Na volta do intervalo, mal deu tempo de retomar o meu lugar no sofá para ver o golaço de fora da área de Makoun, que abriu o placar para o Lyon com menos de três minutos. Acho que foi a primeira vez que ouvi o nome dele no jogo. Um minuto depois, o Real chegou perto do gol em jogada perigosa. Aos 8 minutos do segundo tempo, os gândulas desapareceram com as bolas na vez do Real cobrar o lateral. E eu que pensava que essas coisas só aconteciam no Brasil... O jogo seguiu lá e cá, o Real mantinha a posse de bola, mas era o Lyon que continuava a ter as melhores oportunidades e só não marcou o segundo gol por falta de sorte ou qualidade. Lisandro Lopez deveria ter marcado quando Casilla jogou a bola em seus pés, numa reposição mal feita. Cissokho também teve chance de ampliar a diferença numa grande jogada de Lisandro, mas chutou em cima do goleiro. O Real também teve algumas chances com Cristiano Ronaldo e com Sérgio Ramos, mas não chegou a ameaçar o Lyon de verdade. Kaká quase não apareceu. O jogo foi dinâmico e bom de se assistir, mas acho que Zidane, presente no estádio, não deve ter gostado de Lyon 1 x 0 Real.

Daqui a duas semanas as equipes voltam a se enfrentar no Santiago Bernabéu que será palco da final da competição em maio. O Real Madrid tem a missão de afastar o fantasma das oitavas de final para continuar na copa e tentar chegar à final para brigar pelo que seria seu décimo título da UEFA Champions League.

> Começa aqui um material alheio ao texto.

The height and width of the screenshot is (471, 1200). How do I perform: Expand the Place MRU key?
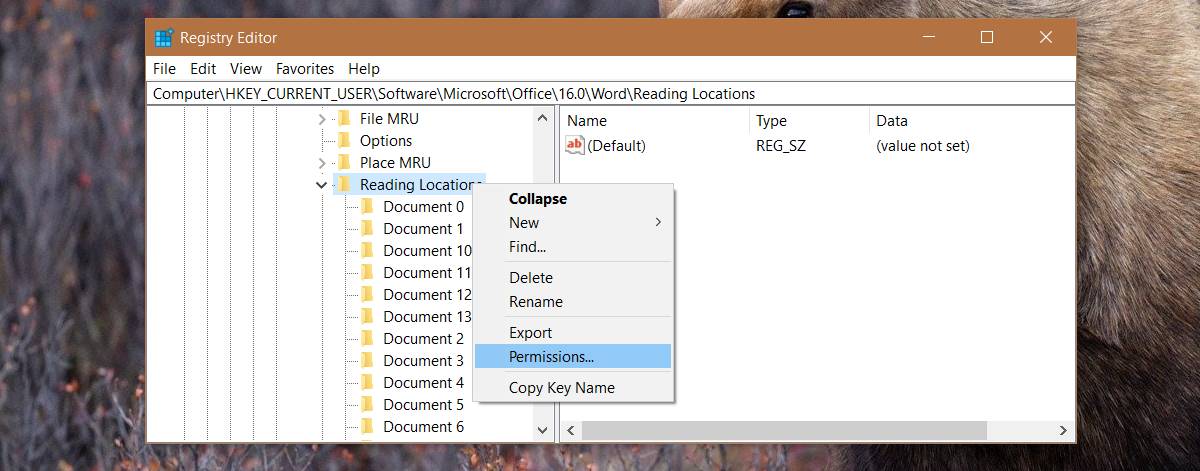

No San Siro, o Milan recebeu o Manchester United. Os dois times haviam se enfrentado na semi-final da edição 2006-07 da Champions League. Kaká em seu auge foi o carrasco dos diabos vermelhos e levou o Milan à conquista da taça naquele ano. Rooney estava naquela semi-final e não teve a graça de marcar contra o Milan no San Siro. Será que hoje seria diferente? Quando o jogo começou parecia que a história se repetiria. Aos 3 minutos de jogo, Ronaldinho Gaúcho, que voltou a jogar bola, marcou para o Milan. O Milan jogava fácil e aos 10 minutos já tinha tido outras duas chances claras de gol. O Manchester, por outro lado, demonstrava displicência e não conseguia ficar com a bola nos pés. O Milan estava perto de ampliar o placar quando Scholes empata o jogo num gol inacreditável. Cruzamento a meia altura dentro da área, Scholes fura com a perna direita e por chance a bola bate na sua canela esquerda e entra no canto direito de Dida. Incrível. Aos 40 minutos, outra boa jogada de Ronaldinho. Ele chuta, a bola quica na frente de Van der Sar, mas o goleiro não a deixa passar. O primeiro tempo termina mesmo 1 x 1.

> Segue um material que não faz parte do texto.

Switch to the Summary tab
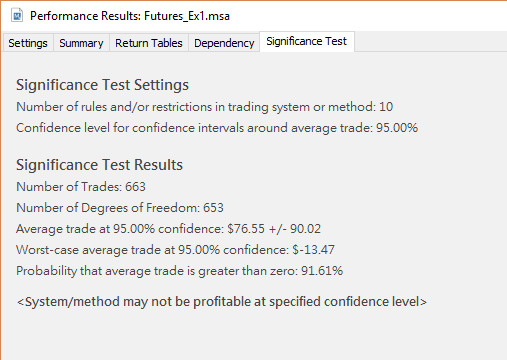coord(81,43)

Os visitantes voltam melhor para a segunda etapa. Aos 11 minutos, Rooney deixa a sua marca. Livre na área, o baixinho desvia o cruzamento de Valencia de cabeça e mata o goleiro Dida, que faz golpe de vista. A essa altura o jogo está aberto, a defesa do Milan desorganizada e o Manchester em cima, mas sem colocar muita pressão. Aos 29, mais uma vez Rooney penetra na área livre e marca fácil de cabeça. Na substituição, o veterano Seedorf entra no jogo. Em bela jogada de Ronaldinho pela esquerda, o holandês diminui para o Milan, aos 39. Aos 40, Inzaghi perde uma chance preciosa, em outra boa jogada de Ronaldinho. O Milan pressiona, precisa pelo menos do empate para tentar uma vitória simples no Old Trafford. Tenta com Ambrosini e com Tiago Silva, mas no apito do juíz, fraco, por sinal, é o United que fica com a vitória, completando 16 jogos de invencibilidade em partidas fora de casa pela Champions League, enquanto o Milan segue sem vencer dentro de casa nessa edição da copa. Milan 2 x 3 Manchester United.

Em duas semanas o Milan vai à Inglaterra com uma tarefa dificílima – derrotar o Manchester com uma diferença de dois gols, inverter o placar de hoje ao seu favor para levar a decisão para a prorrogação, ou marcar mais de três gols para tentar uma vitória simples. De qualquer forma, o Milan vai precisar de muitos gols... Tomara que Ronaldinho esteja inspirado.

Nesta quarta-feira, o mata a mata continua com mais dois jogos – Porto x Arsenal e Bayern x Fiorentina. Semana que vem tem Stuttgart x Barcelona, Olympiacos x Bordeaux, CSKA x Sevilla e Inter de Milão x Chelsea. Nos vemos então!